The identity and beliefs of the Sadducees have played an illusive role in both historical and New Testament Studies, and while many have something to say few do more then repeat anything more that a probable theory. Theories are all that is available, but when repeated enough, they can begin to be said will certainty. No small number of scholars say something akin to: “were the party of the Jerusalem aristocracy and the high priesthood… [and that] none but the members of the High Priestly and aristocratic families of Jerusalem could be Sadducees.”[1] This is often tied with accusations of syncretism with Greek philosophy and/or an eagerness to hellenise and work with their foreign overlords.[2] The following will argue that such a caricature needs to be tempered, however, ultimately there is not enough evidence to go beyond a mere sketch of the group.
Origins
The origin of the Sadducean party is shrouded in uncertainty, even their name’s etymology is unknown. The soon to be recurring limitation will be come obvious, that being no documents from the group have survived to this day. Meaning that all information on the Sadducees comes from their religious rivals, bias sources at best. This leaves theories with little certainty.

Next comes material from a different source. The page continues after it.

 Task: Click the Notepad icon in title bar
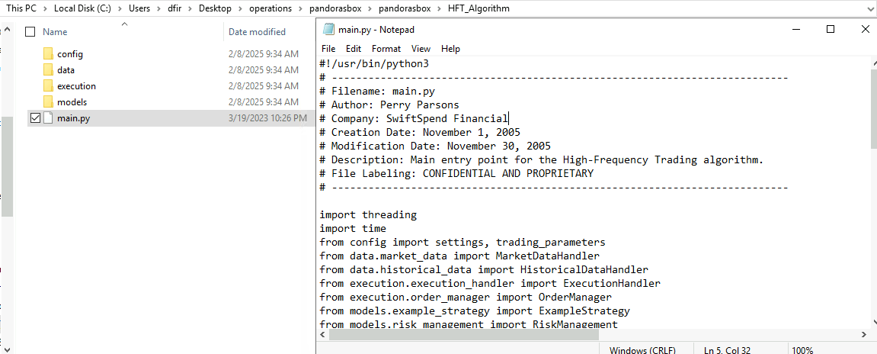click(328, 30)
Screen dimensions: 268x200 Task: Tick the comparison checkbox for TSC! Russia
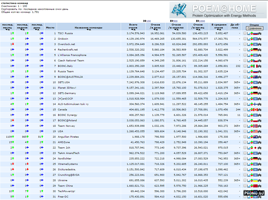tap(245, 33)
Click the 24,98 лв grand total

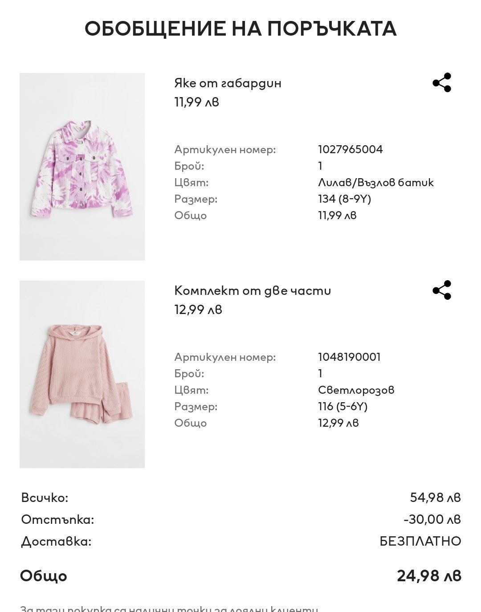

There are many proposed explanations for the title “Sadducee” (Hb. Tsadduqim) but there appears to be little scholarly consensus. One favoured by many is the name’s possible derivation from Zadok (Hb. Tsadoq), which would somehow tie the group to God’s regulation of the priesthood to Zadok and his descendants.[3] Another popular preposed derivation is the adjective “just/righteous” (Hb. Tsaddiq). Making things worse, it seems unlikely that a traditionalistic/conservative group would name themselves, proving themselves sectarians and not merely orthodox. Additionally, any original title could have been given in a positive or sarcastic intent. Many other theories exist, such as a possible Pharisaical quip connected to “desolation” (Hb. Tsadu), but such theories plentiful and disproportionately baseless.[4] Finally, most seem to acknowledge that the name’s origin gives little to no additional insight into the 1st century Sadducean sect.[5], [6]

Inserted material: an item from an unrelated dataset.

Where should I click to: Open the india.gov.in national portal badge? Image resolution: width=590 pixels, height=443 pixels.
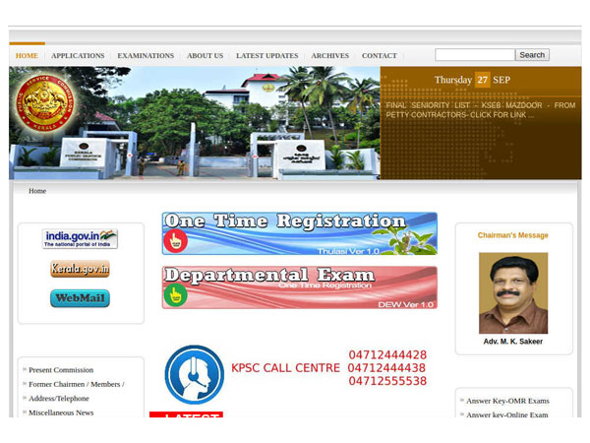[x=80, y=239]
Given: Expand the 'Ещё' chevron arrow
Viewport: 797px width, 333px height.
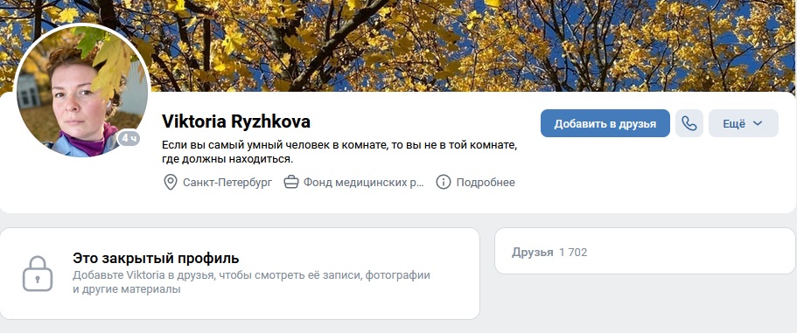Looking at the screenshot, I should (x=758, y=123).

The confusion and theories built on thin evidence not only apply to the name/title by also to the historical events that lead to the Sadducees rise. Josephus’ Antiquities of the Jews (93-94AD) is the earliest extrabiblical record of the group, where he simply states that “at this time [2nd century BC] there were three sects among the Jews” (13.5.9).[7] Josephus further ties the Sadducees to the aristocracy, including the priesthood, as he records high priest John Hyrcanus’ reign (134-104BC) and his shifting allegiance to the Sadducees (Anti. 13.10.5-13.5.7). This association is even stated explicitly when Josephus states “while the Sadducees are able to persuade none but the rich… the Pharisees have the multitudes on their side” (Anti. 13.10.6).[8]

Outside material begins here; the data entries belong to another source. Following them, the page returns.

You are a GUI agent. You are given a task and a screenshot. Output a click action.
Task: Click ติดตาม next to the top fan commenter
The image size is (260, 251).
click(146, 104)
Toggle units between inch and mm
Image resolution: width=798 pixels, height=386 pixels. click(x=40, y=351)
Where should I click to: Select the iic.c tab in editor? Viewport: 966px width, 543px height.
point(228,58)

Another proposed theory brings the alternative Jewish temple in Leontopolis, Lower Egypt. This temple, and its priesthood, trace their origins to Onias IV, the son of High Priest Onias III. Onias III’s own brother supposedly bribed Antiochus IV for the position of High Priest (2nd Macc. 4.7-26), and in a twisted scene of irony another man, Menelaus (a Benjaminite), offered a higher tribute one year. High Priest Menelaus failed to uphold his financial promises to the king and ended up using some of the temple vessels as a bribe. Onias III proclaimed Meneluas’ actions widely, which in turn led him to arrange a treacherus death for Onias III (2nd Macc. 4.30-34). Onias IV, and many others fleeing Antiochus IV’s oppression, ran to Egypt and built a Jewish colony there, temple included. Josephus then seems to record Herod the Great replacing a High Priest with a priest from Egypt named Simon (Anti. 15.9.3).[9] Note that this could be a restoration of Zadokite priesthood, but there does not seem to be any way to prove it. While it is a fancifully theory it is best to acknowledge that it rests on few provable facts and a thin throughline. At best it ought to be held tentatively.[10]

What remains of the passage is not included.